Historic district in Wisconsin, United States

The Walker's Point Historic District is a mixed working-class neighborhood of homes, stores, churches and factories in Milwaukee, Wisconsin, with surviving buildings as old as 1849, including remnants of the Philip Best Brewery and the Pfister and Vogel Tannery. In 1978 it was added to the National Register of Historic Places. The NRHP nomination points out that Walker's Point was "the only part of Milwaukee's three original Settlements to reach the last quarter of the Twentieth Century with its Nineteenth and early-Twentieth Century fabric still largely intact," and ventures that "For something similar, one would have to travel to Cleveland or St. Louis if, indeed, so cohesive and broad a grouping of...structures still exists even in those cities."

==History==
In 1833 George Walker arrived from Illinois to the wild country that would become Milwaukee. In 1834 he staked a claim to 160 acres on the point of land south of the confluence of the Milwaukee and Menomonee Rivers, and built a crude cabin and trading post at what is now the east side of Fourth Street where it meets Bruce. He chose this point on a low ridge because much of the land around was lower and marshy. The ridge itself was covered with hawthorn and hazelnut bushes, and was traversed by two Indian paths heading for the river. A village of Potawatomi lived nearby, near where Sixth Street and National Avenue now meet.

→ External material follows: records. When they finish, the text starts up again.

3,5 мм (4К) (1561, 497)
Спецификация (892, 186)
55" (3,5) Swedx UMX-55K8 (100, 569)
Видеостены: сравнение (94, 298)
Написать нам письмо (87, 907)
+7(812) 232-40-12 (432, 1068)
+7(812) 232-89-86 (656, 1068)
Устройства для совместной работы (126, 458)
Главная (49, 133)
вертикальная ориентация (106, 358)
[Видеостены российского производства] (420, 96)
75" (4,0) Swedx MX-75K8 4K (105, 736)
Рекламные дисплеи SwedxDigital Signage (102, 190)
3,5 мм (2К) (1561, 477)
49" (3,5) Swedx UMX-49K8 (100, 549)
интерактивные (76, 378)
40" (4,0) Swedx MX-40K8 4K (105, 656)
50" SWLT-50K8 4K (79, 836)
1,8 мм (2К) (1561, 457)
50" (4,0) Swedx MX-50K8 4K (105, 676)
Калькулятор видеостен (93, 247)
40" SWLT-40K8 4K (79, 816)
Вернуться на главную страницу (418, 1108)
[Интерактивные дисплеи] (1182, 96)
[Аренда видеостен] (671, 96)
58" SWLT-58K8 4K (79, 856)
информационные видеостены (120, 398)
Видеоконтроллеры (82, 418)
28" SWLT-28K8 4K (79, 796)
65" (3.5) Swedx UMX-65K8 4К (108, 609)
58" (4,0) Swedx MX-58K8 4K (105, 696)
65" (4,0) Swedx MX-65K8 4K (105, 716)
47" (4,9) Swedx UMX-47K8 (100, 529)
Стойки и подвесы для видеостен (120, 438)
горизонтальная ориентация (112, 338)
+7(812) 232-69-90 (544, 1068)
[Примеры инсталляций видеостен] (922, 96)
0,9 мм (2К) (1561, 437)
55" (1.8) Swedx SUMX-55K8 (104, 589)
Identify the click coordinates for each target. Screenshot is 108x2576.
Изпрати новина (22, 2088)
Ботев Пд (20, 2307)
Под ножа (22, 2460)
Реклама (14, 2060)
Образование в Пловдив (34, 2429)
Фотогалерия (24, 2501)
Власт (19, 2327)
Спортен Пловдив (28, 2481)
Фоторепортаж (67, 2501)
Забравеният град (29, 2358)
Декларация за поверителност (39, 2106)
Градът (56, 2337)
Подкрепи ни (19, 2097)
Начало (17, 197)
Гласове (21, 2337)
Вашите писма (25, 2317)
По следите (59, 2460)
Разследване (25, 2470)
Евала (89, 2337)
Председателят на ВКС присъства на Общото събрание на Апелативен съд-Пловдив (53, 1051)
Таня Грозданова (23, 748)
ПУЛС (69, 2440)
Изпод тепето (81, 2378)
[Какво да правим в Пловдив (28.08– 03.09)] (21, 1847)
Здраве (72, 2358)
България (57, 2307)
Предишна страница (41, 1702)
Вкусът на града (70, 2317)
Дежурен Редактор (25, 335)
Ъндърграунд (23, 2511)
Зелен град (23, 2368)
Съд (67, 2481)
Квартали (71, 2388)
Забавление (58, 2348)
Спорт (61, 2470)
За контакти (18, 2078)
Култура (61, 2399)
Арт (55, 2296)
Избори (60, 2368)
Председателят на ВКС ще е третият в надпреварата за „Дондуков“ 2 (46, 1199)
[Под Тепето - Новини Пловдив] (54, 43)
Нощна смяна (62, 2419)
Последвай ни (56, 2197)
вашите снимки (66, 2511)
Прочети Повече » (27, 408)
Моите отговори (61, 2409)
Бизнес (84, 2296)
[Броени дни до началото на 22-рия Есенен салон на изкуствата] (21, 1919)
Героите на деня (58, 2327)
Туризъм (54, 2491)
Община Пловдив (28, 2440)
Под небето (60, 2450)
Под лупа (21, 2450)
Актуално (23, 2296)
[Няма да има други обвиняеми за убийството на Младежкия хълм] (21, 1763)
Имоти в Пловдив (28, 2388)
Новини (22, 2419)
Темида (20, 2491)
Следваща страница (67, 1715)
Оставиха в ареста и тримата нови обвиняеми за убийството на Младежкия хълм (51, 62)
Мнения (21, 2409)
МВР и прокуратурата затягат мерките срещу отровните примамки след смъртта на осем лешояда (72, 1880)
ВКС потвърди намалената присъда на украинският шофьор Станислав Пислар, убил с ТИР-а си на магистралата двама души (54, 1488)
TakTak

Walker may have been the first settler south of the rivers, but Solomon Juneau had been fur-trading nearby, east of the Milwaukee River, since 1819. By the 1830s the settlement around his trading post was growing into 'Juneautown.' Also in the 1830s, Byron Kilbourn started a competing town on the west side of the Milwaukee River, 'Kilbourntown.' Walker's Point developed more slowly than the other two settlements, not even platted until 1842. Nevertheless, 1,366 people lived there by 1846 when the three settlements were joined into the City of Milwaukee.

By 1855 the Walker's Point contained 3,843 people, with 3,017 of those immigrants. The majority were German immigrants, but also significant numbers of Scandinavians and Irish. These were supplemented by Polish immigrants in the 1870s and 80s.

The first brewery opened in 1841. The large Philip Best Brewing Co. (which became Pabst) opened later, as did the Pfister and Vogel leather tannery. After WWI the industries were "four steamship warehouses, two storage warehouses, three grain elevators, fourteen coal receiving yards, twelve lumber yards, one wool post and wire yard, four tanneries, three salt warehouses, three meat packing plants, and a variety of other minor manufacturing establishments."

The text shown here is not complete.